The probability of tumor recurrence within 10 years after curative resection is less than 10% with tumors less than 1.4 mm in thickness. For patients with tumors less than 0.76 mm in thickness, the likelihood of recurrence is less than 1% in 10 years.
A systematic review of skin cancer screening examined evidence available through mid-2005 and concluded that direct evidence of improved health outcomes associated with skin cancer screening is lacking. An updated review published in 2016 found limited evidence that skin cancer screening reduces melanoma mortality.[4,5]
No randomized trials evaluating the efficacy of skin cancer screening on mortality have been completed. A population-based trial (using cluster randomization) to determine the effect of skin cancer screening on melanoma mortality was initiated in Queensland, Australia, but lost its funding after the initial pilot phase, and no health outcomes were ever reported.
Two ecological studies have been conducted using data from Germany. The first was a pilot project conducted in 2003 and 2004, in which a skin cancer screening program was implemented in one federal state. Suggestion of a reduction in melanoma mortality with screening led to the establishment of countywide skin cancer screening programs in 2008.[7,8] The programs offered a whole-body skin exam once every 2 years for individuals older than 35 years. The second ecological study compared the melanoma mortality experience in Germany with the melanoma mortality experience of subregions of 22 European countries—none of which had organized screening programs—for the years 2000 to 2013. After adjustment for potential confounders, Germany and the 22 European regions had similar malignant mortality rates, suggesting no benefit of screening.
Harms have not been well studied or reported in quantitative terms, but the potential for adverse consequences from skin cancer screening exists. In the SCREEN pilot project in Germany, 4.4% of all screened participants underwent a skin excision for a suspicious lesion, but the majority of biopsies did not result in a cancer diagnosis. The detection rate was especially affected by age. One case of melanoma was detected per 28 excisions overall (for both men and women), while 52 skin excisions were required to detect one melanoma in men aged 20 to 34 years.
Visual examination of the skin in asymptomatic individuals may lead to cosmetic or functional complications of diagnostic or treatment interventions and the psychological effects of being labeled with a potentially fatal disease, although robust data on the frequency of such events are lacking. Other harmful consequences are overdiagnosis, leading to the detection of biologically benign disease that would otherwise go undetected,[2,3,4] and the possibility of misdiagnosis of a benign lesion as malignant. (Refer to the Accuracy of Making a Clinical Diagnosis of Melanoma section of this summary for more information.)

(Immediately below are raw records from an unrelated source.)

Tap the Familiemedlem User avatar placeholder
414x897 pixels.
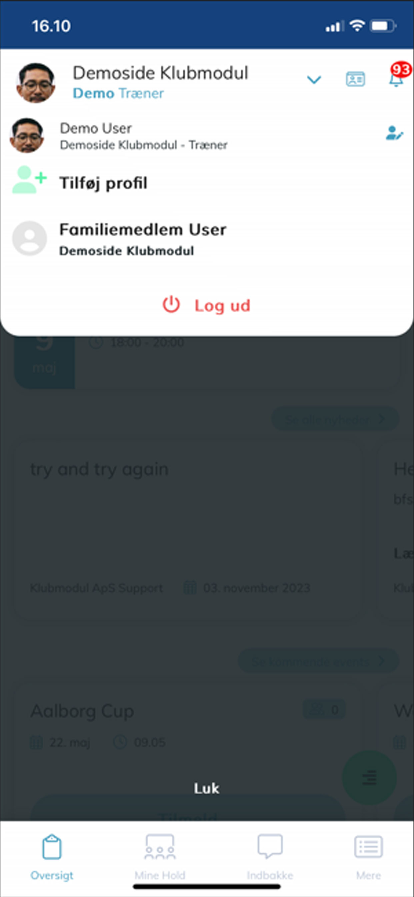29,239
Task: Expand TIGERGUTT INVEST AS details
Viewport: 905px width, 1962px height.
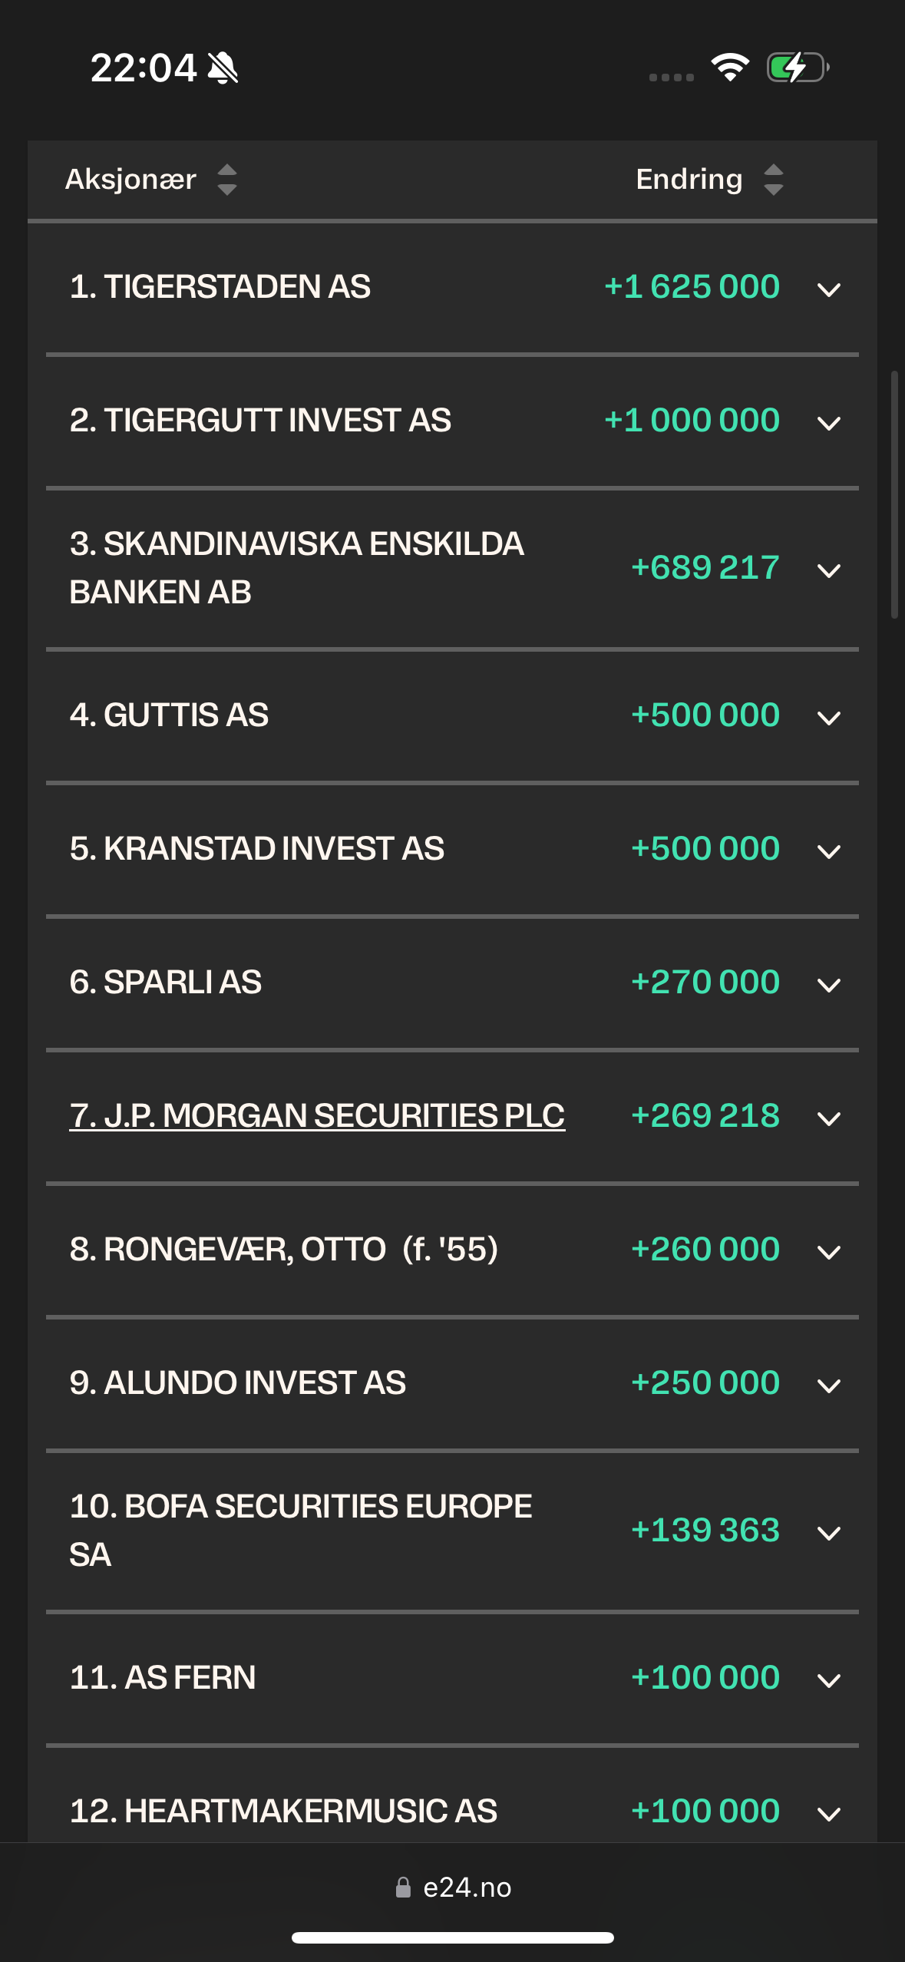Action: [x=829, y=423]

The PDQ cancer information summaries are reviewed regularly and updated as new information becomes available. This section describes the latest changes made to this summary as of the date above.
Editorial changes were made to this summary.
This summary is written and maintained by the PDQ Screening and Prevention Editorial Board, which is editorially independent of NCI. The summary reflects an independent review of the literature and does not represent a policy statement of NCI or NIH. More information about summary policies and the role of the PDQ Editorial Boards in maintaining the PDQ summaries can be found on the About This PDQ Summary and PDQ® - NCI's Comprehensive Cancer Database pages.
Purpose of This Summary
This PDQ cancer information summary for health professionals provides comprehensive, peer-reviewed, evidence-based information about skin cancer screening. It is intended as a resource to inform and assist clinicians who care for cancer patients. It does not provide formal guidelines or recommendations for making health care decisions.
Reviewers and Updates
This summary is reviewed regularly and updated as necessary by the PDQ Screening and Prevention Editorial Board, which is editorially independent of the National Cancer Institute (NCI). The summary reflects an independent review of the literature and does not represent a policy statement of NCI or the National Institutes of Health (NIH).
Board members review recently published articles each month to determine whether an article should:
Changes to the summaries are made through a consensus process in which Board members evaluate the strength of the evidence in the published articles and determine how the article should be included in the summary.
Any comments or questions about the summary content should be submitted to Cancer.gov through the NCI website's Email Us. Do not contact the individual Board Members with questions or comments about the summaries. Board members will not respond to individual inquiries.
Levels of Evidence
Some of the reference citations in this summary are accompanied by a level-of-evidence designation. These designations are intended to help readers assess the strength of the evidence supporting the use of specific interventions or approaches. The PDQ Screening and Prevention Editorial Board uses a formal evidence ranking system in developing its level-of-evidence designations.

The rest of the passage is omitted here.